It’s also important that organizations view a cyber insurance policy as a partnership opportunity to improve overall security risk strategies, Rose and Bailey agree. “It can be so much more than just risk transfer,” Bailey says.
“Insurance firms could be at the forefront of a new wave of ‘baseline standards’ which could be much more dynamic and responsive to the threat landscape than any international standard or industry regulator,” Rose adds.
What do cyber insurance companies expect from customers?
If an organization applies for a cyber insurance policy, some key factors can prove integral to success. This comes down to being able to display that a business can meet the security control requirements that insurers now look for when considering a potential policyholder to ascertain their risk status. Insurers typically assess security controls by asking applicants to complete detailed questionnaires.

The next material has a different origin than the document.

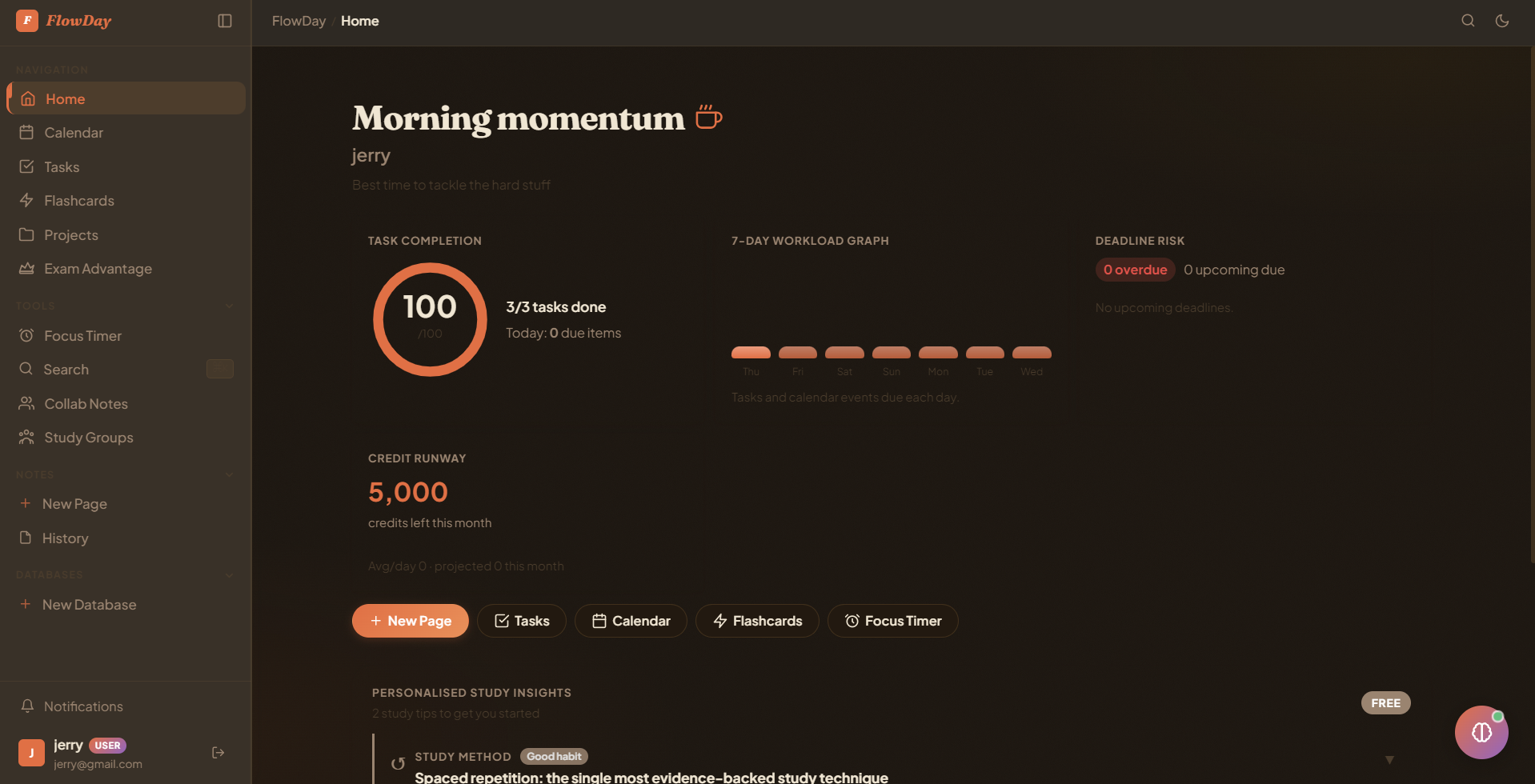Start the Focus Timer clock icon
This screenshot has width=1535, height=784.
click(27, 335)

Sound cyber hygiene is key here, says Bailey. “This includes a robust backup strategy, multi-factor authentication at all critical access points, and strong patch management. We also continue to see the power of scanning technologies and proactively shoring up vulnerabilities.” Larger, more complex organizations will likely require heavier analysis from underwriters due to the intricacy of their network security and decentralization of their infrastructure, she adds.

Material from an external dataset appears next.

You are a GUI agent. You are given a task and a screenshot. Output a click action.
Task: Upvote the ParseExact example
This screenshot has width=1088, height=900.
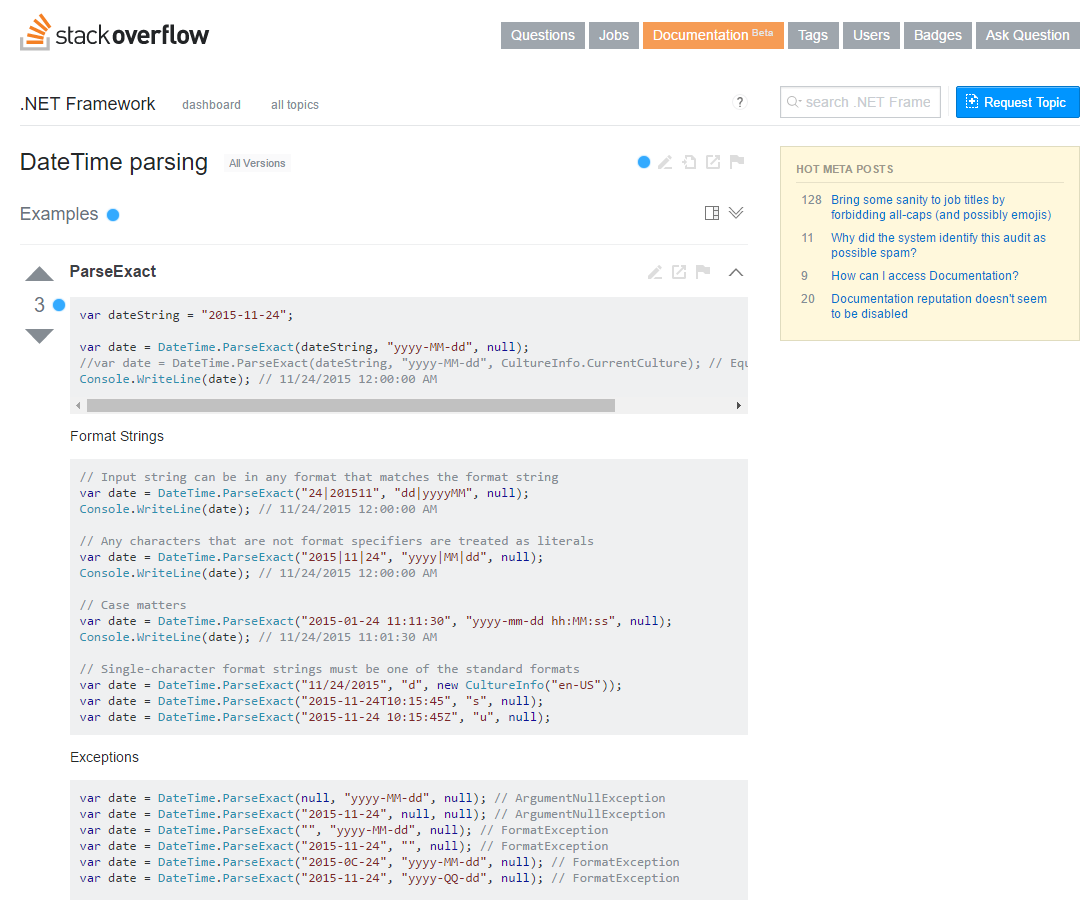coord(39,273)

Richard agrees, saying that demonstrating that your organization has a staff training awareness program, never transfers money on receipt of an email/phone call until full verification has taken place and has paid for anti-virus and endpoint protection are also important. For guidance and support, he advises businesses to speak to an insurance broker that is experienced in cyber and can explain in simple terms what it is you need and what you should be looking to do. “There is already too much jargon in insurance, it does not need to be made more complicated by adding confusing tech terms to it.”